Literary Predecessors of the Aeneid

Like most Romans, Virgil was subject to the sway of Greek culture and Greek philosophy. For example, Plato, whose imaginative speculations concern the nature of the soul and its fate after death, influenced the Aeneid's Book VI, in which Aeneas visits his father in the underworld. Nonetheless, Virgil wrote in the Latin language and was the product of a Roman environment. His education, like that of all well-off Romans, was predominantly Greek, but Rome had its own long and fruitful literary history, which he was also familiar with.
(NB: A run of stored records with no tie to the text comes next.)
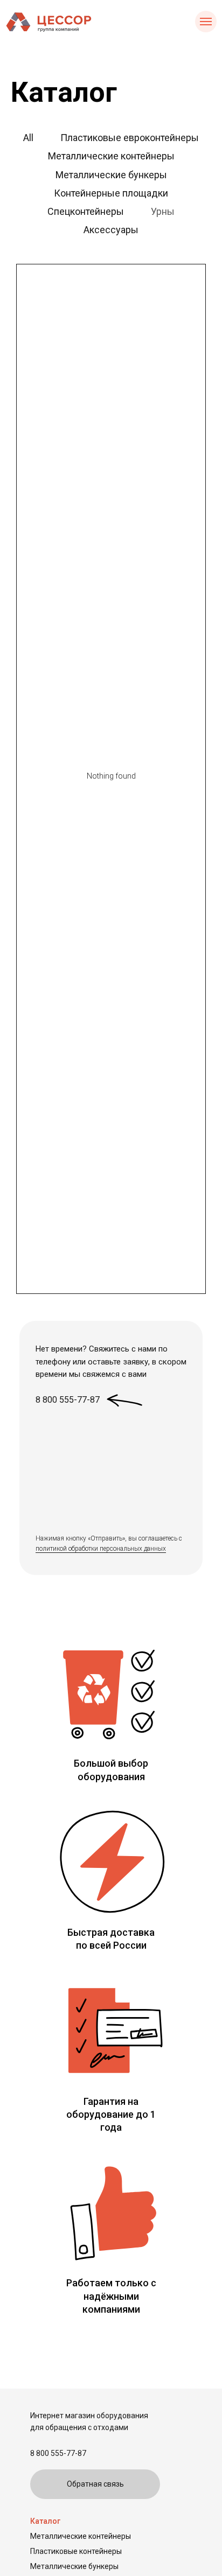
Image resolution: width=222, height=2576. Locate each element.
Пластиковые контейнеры (76, 2551)
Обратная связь (95, 2484)
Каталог (45, 2521)
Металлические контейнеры (80, 2536)
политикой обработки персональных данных (101, 1548)
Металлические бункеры (74, 2566)
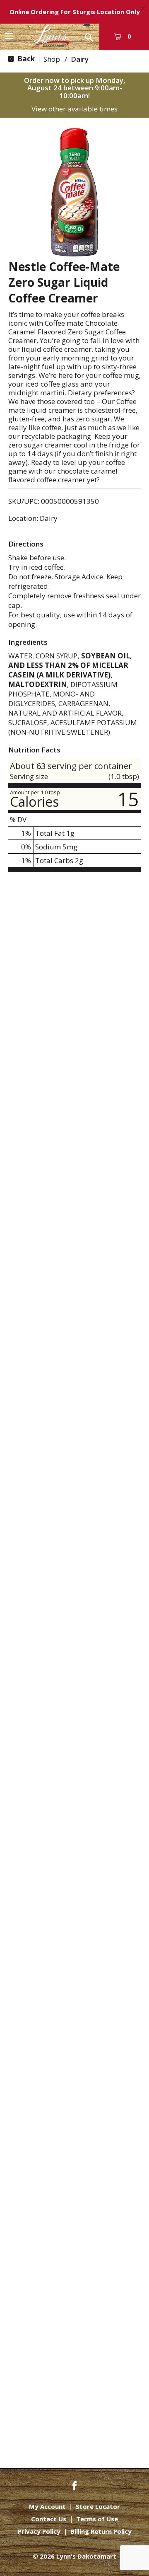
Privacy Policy (39, 2531)
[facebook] (74, 2485)
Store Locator (98, 2507)
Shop (51, 59)
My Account (47, 2507)
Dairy (80, 59)
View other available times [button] (74, 109)
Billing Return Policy (101, 2531)
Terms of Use (97, 2519)
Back (25, 58)
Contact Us (48, 2519)
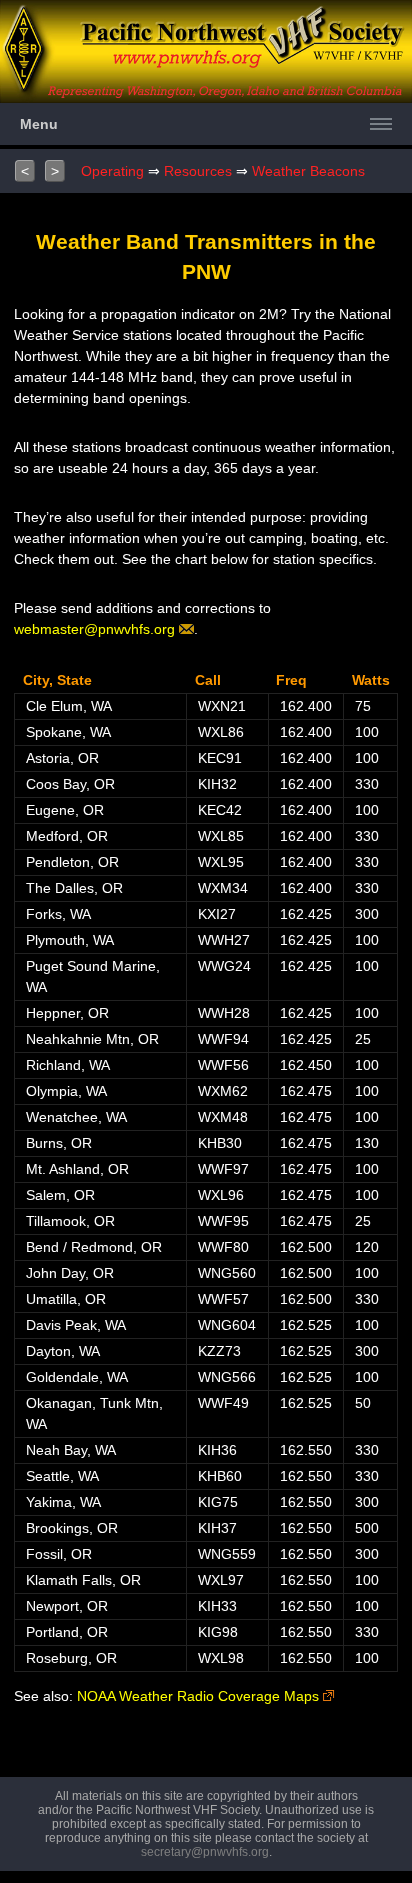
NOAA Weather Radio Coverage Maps (200, 1696)
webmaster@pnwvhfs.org (96, 629)
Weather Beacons (308, 171)
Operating (112, 171)
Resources (198, 171)
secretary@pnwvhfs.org (205, 1852)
Among Roman writers, Virgil learned most from Ennius, an epic poet of the second century B.C., who composed the Annales, a poem tracing Rome's history from Aeneas's wanderings to Ennius's own time; Lucretius, a poet of the early first century B.C., who wrote On the Nature of Things, a philosophical epic from which Virgil derived many of his own philosophical ideas; and Catullus, a lyric poet who lived in Julius Caesar's time. Each of these Roman writers was himself under the influence of Greek literary models, just as Virgil was.

Discovering the many sources from which Virgil drew ideas in no way lessens the magnitude of his achievement. A student of his predecessors but never a mere imitator, he reshaped, unified, and gave new meaning to his borrowings. His genius is shown by the beauty and originality of the Aeneid, which has become the literary justification and explanation of the Roman Empire to the entire world.